Word and element location records:
=-=-=

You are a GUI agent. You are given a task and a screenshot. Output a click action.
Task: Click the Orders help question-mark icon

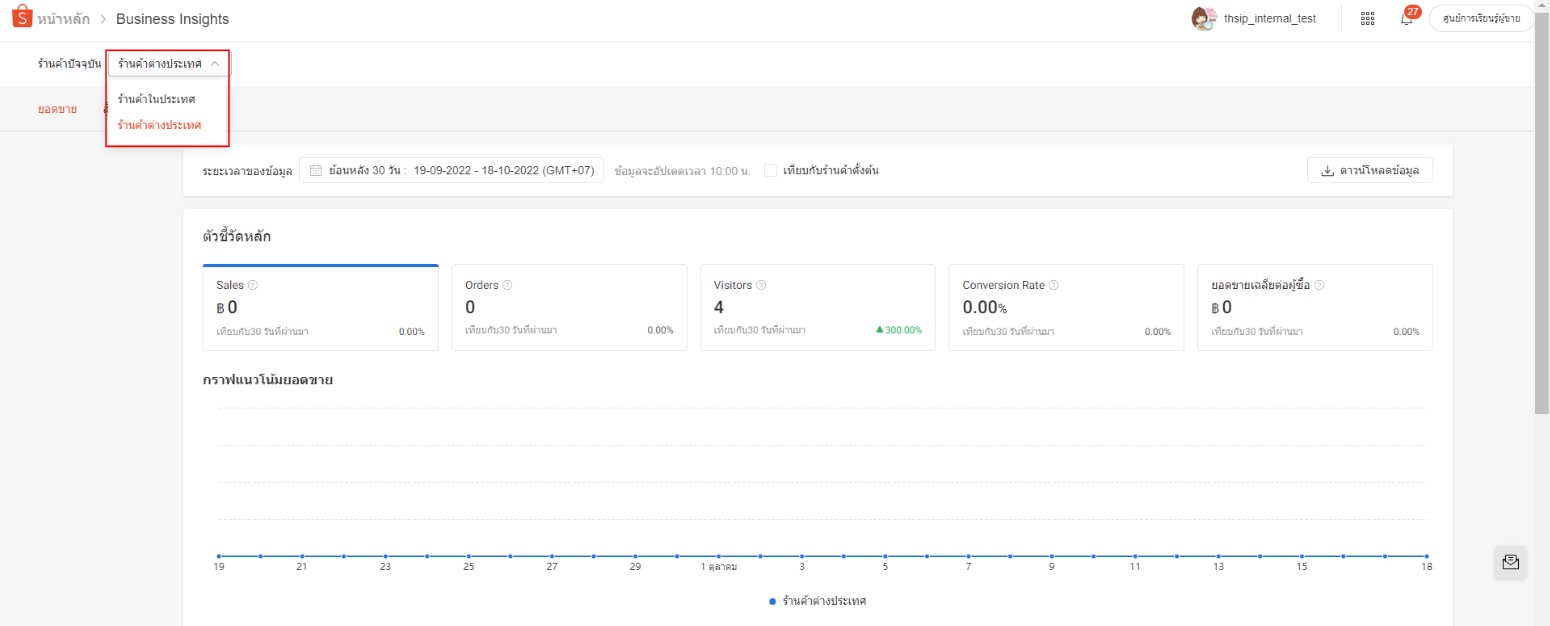tap(508, 285)
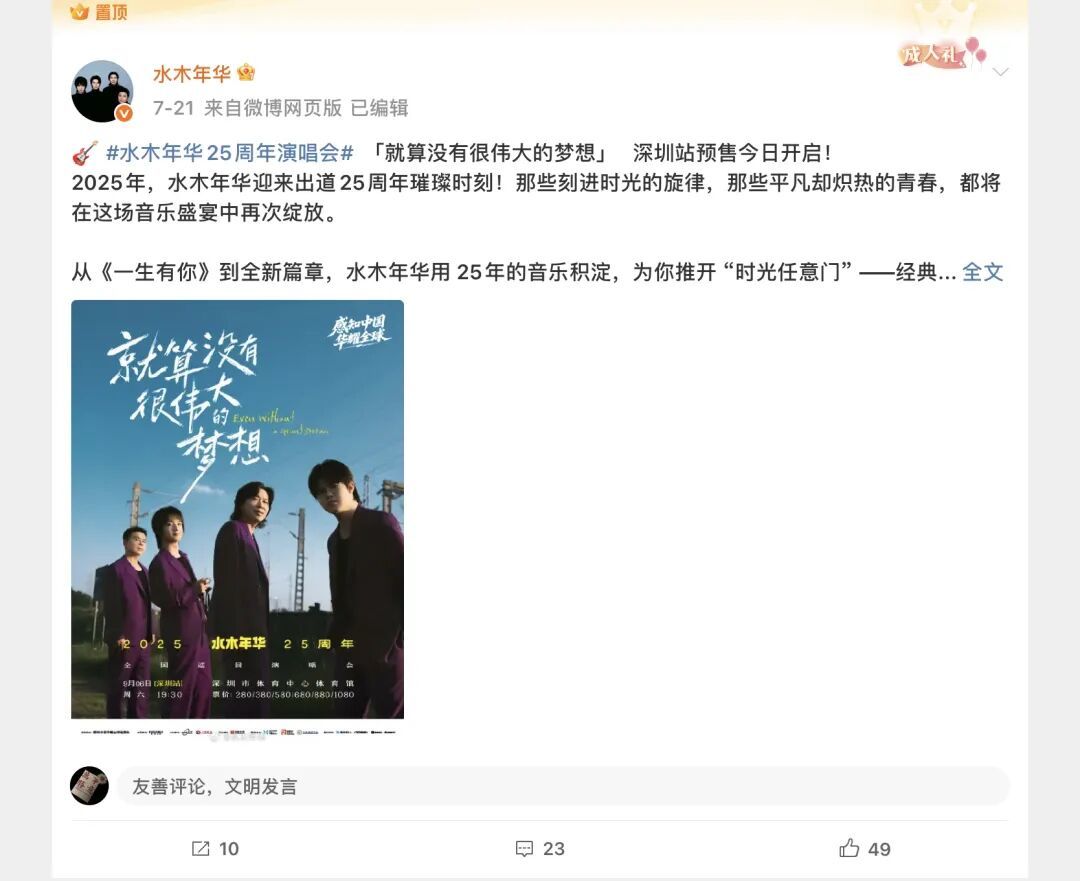1080x881 pixels.
Task: Expand the post options chevron
Action: (x=1000, y=72)
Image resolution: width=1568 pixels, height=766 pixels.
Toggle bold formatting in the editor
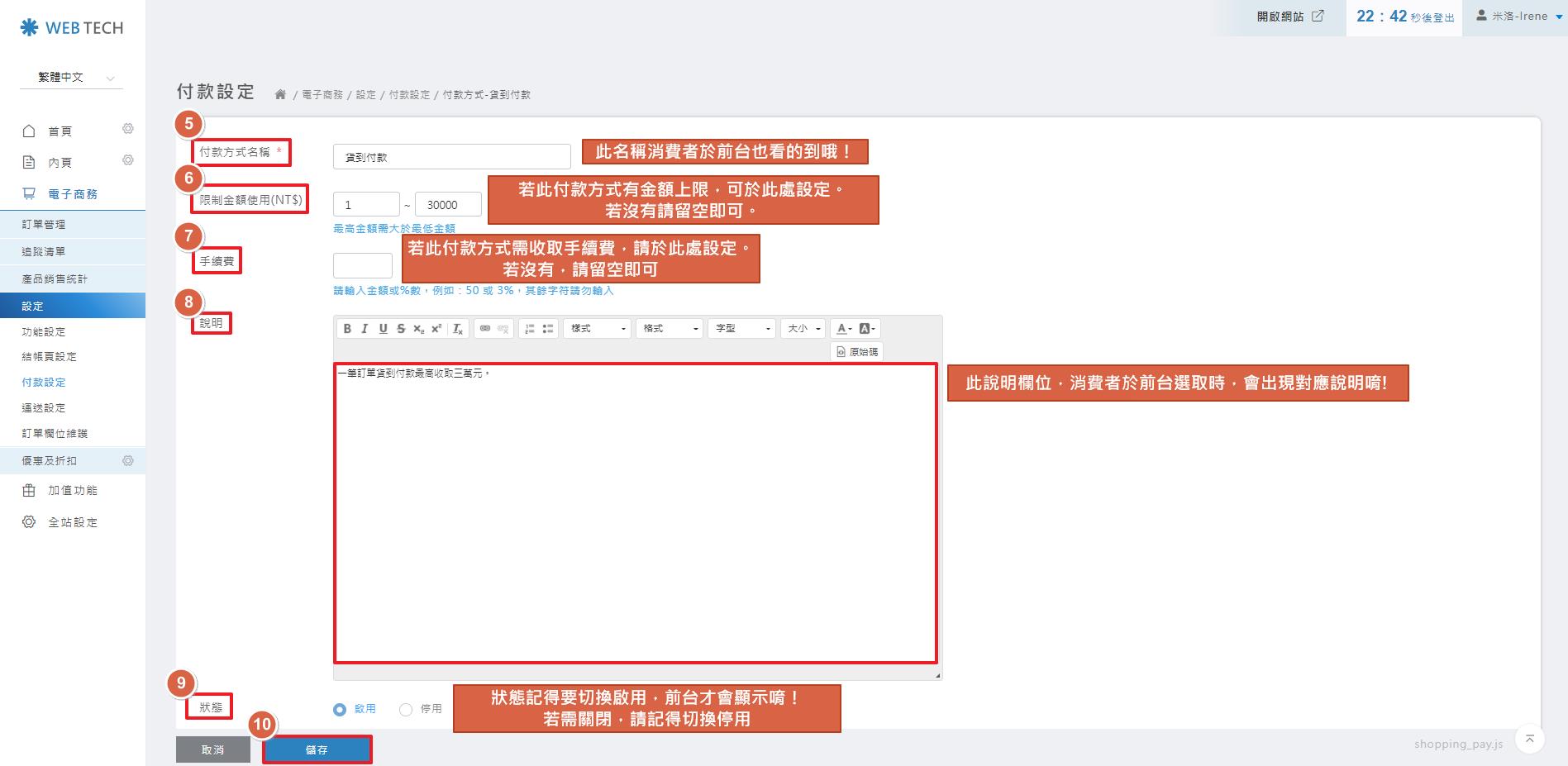pos(347,329)
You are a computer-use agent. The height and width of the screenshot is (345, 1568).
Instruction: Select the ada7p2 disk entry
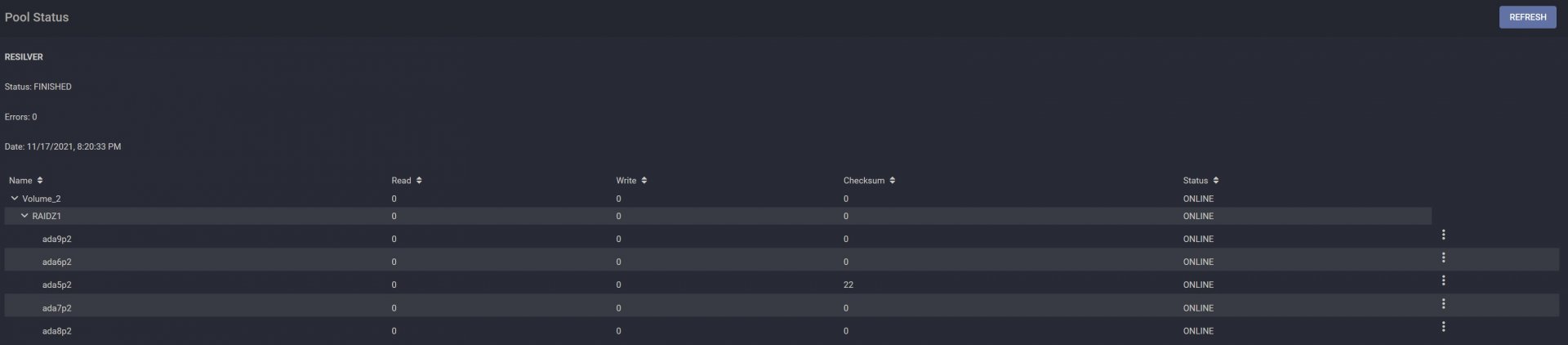click(x=56, y=308)
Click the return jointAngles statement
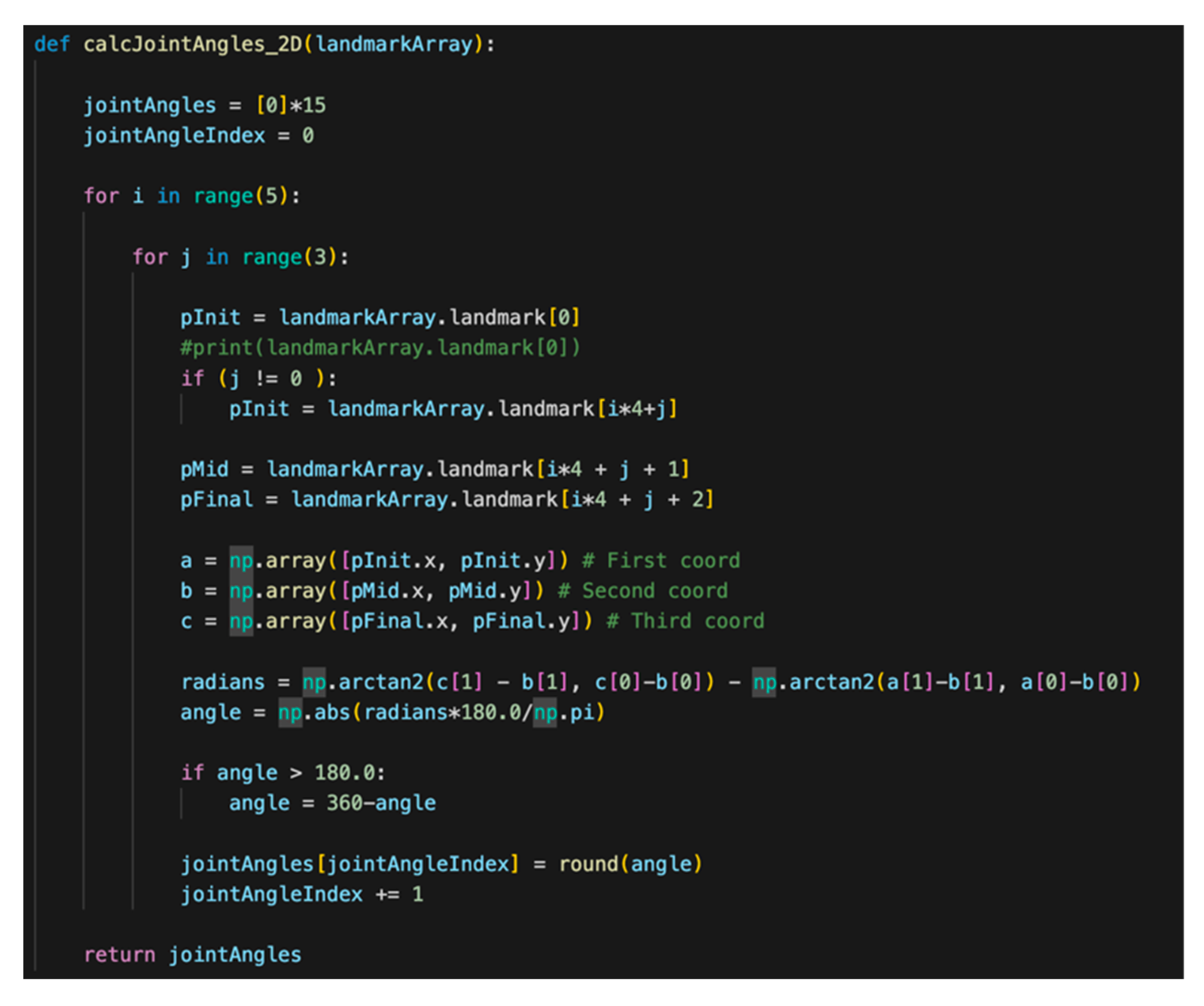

=-=-=

Given instruction: Copy the entire listing above word for word, omitting the pictures.

Output of the exercise:
You are a GUI agent. You are given a task and a screenshot. Output a click action.
Task: Click the Orders help question-mark icon

tap(508, 285)
1080x881 pixels.
Task: Expand the post options chevron
Action: (x=1000, y=72)
Image resolution: width=1568 pixels, height=766 pixels.
Toggle bold formatting in the editor
pos(347,329)
You are a computer-use agent. The height and width of the screenshot is (345, 1568).
Instruction: Select the ada7p2 disk entry
click(x=56, y=308)
Click the return jointAngles statement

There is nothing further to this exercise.